What is needed: Can you copy the lines from the line with "You are a computer-use agent. Image" to the line with "[1074, 136]", both included, without changing anything?

Provided information:
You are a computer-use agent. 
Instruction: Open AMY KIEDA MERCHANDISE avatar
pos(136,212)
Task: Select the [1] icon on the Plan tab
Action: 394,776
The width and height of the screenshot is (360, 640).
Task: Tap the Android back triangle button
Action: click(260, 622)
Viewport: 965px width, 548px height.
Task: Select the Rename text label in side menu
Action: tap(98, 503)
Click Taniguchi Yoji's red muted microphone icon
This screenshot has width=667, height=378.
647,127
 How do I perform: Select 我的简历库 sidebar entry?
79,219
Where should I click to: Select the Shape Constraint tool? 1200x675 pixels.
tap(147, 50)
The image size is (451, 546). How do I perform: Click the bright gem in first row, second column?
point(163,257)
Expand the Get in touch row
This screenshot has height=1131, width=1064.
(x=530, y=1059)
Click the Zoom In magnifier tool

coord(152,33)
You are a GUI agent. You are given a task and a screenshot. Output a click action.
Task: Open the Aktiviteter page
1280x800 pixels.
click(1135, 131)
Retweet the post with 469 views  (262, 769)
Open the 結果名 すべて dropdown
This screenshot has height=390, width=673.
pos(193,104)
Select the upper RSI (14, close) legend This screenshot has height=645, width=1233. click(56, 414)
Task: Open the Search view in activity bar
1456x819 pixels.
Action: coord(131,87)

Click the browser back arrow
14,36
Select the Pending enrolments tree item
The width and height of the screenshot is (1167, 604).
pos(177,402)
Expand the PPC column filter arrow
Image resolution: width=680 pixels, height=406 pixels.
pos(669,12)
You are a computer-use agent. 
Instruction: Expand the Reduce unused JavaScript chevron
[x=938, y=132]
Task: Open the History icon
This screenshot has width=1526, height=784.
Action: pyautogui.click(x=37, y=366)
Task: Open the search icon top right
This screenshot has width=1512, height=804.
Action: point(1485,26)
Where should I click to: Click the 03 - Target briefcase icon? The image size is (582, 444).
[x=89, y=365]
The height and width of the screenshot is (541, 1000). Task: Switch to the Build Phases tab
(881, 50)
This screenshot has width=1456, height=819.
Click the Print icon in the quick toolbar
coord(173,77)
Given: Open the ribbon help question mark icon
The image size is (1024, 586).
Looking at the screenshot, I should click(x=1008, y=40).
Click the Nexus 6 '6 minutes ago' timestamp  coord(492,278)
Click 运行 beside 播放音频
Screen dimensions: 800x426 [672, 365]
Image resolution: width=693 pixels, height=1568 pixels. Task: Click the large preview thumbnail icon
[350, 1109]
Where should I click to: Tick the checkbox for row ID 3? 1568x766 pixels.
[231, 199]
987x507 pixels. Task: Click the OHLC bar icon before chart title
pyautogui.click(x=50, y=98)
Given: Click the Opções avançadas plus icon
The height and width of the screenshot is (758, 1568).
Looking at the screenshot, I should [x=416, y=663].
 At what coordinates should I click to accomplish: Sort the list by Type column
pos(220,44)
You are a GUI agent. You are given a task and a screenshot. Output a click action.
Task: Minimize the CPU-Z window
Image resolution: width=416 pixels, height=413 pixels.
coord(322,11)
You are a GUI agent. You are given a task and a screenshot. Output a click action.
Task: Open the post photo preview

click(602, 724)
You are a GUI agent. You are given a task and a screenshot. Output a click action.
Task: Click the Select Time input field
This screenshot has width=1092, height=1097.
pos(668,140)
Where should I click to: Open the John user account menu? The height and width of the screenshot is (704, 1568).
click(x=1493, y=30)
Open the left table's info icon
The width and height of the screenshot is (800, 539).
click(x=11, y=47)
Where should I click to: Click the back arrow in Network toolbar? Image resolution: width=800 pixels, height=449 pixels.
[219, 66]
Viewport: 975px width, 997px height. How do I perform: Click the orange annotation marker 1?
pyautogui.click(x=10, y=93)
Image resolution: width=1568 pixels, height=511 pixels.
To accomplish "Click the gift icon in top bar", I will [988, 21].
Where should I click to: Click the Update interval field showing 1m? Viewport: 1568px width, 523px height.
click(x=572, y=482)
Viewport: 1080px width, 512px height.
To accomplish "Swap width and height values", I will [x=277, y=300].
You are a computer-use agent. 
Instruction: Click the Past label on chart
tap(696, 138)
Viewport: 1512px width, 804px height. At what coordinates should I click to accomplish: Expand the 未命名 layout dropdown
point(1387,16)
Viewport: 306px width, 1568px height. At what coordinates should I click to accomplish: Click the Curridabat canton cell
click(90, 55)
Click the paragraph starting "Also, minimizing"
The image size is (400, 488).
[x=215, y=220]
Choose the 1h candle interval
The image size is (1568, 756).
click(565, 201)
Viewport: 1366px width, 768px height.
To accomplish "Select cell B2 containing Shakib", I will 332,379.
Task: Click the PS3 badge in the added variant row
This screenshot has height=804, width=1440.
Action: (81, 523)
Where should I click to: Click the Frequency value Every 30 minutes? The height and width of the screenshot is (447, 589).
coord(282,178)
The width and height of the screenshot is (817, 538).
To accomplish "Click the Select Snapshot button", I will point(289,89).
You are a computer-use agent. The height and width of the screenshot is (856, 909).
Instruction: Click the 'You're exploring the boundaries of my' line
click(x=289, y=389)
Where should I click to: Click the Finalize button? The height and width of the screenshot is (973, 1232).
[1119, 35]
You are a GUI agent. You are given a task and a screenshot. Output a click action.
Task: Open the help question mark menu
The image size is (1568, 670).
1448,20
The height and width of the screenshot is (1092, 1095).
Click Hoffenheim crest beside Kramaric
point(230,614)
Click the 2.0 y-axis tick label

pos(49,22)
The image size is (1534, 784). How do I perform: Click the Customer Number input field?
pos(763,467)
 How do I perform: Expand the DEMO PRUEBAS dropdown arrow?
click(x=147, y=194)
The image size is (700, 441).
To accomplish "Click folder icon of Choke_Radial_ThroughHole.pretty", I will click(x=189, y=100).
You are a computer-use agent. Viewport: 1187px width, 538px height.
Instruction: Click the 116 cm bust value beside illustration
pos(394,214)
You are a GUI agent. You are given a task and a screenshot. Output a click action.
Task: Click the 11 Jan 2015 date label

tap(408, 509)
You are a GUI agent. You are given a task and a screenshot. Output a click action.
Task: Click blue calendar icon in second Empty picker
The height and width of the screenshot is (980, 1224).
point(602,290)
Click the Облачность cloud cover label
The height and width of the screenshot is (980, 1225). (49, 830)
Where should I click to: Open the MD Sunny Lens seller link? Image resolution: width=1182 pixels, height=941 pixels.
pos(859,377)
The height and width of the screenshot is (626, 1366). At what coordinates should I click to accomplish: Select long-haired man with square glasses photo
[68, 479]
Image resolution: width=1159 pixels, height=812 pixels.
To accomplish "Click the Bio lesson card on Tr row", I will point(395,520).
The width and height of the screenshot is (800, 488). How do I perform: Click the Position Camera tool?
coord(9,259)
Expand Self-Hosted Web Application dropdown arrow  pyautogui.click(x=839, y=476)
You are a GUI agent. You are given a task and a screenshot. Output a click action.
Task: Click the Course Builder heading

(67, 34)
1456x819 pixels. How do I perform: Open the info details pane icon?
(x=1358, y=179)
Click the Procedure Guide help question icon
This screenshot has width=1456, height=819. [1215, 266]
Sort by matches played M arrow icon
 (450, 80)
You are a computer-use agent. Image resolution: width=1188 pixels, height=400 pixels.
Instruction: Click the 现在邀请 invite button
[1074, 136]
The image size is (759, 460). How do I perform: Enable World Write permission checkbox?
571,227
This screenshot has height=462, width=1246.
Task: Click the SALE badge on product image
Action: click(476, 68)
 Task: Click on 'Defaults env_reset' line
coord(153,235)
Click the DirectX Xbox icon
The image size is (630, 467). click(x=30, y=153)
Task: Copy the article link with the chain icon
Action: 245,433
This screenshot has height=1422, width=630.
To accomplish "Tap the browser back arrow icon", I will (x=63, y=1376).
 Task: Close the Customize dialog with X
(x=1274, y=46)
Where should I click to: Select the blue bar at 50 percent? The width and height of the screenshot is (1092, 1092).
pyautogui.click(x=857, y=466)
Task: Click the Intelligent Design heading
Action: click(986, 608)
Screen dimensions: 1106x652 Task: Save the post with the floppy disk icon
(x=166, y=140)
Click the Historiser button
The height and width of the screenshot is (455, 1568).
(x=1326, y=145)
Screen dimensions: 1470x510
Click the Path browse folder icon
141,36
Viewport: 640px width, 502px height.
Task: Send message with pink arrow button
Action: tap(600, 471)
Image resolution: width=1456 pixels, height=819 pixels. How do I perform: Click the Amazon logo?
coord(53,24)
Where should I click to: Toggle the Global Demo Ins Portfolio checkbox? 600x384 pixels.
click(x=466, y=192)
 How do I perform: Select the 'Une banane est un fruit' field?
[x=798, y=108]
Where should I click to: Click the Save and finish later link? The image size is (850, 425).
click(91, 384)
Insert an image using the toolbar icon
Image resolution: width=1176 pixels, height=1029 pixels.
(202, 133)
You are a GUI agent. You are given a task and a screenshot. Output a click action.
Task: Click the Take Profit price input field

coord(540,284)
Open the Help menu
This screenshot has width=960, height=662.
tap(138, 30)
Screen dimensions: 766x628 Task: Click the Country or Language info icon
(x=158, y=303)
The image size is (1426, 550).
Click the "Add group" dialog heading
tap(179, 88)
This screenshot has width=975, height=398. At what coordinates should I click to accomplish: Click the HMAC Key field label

Correct result:
You are a computer-use agent. Image resolution: width=1188 pixels, height=400 pixels.
Instruction: Click the 现在邀请 invite button
[1074, 136]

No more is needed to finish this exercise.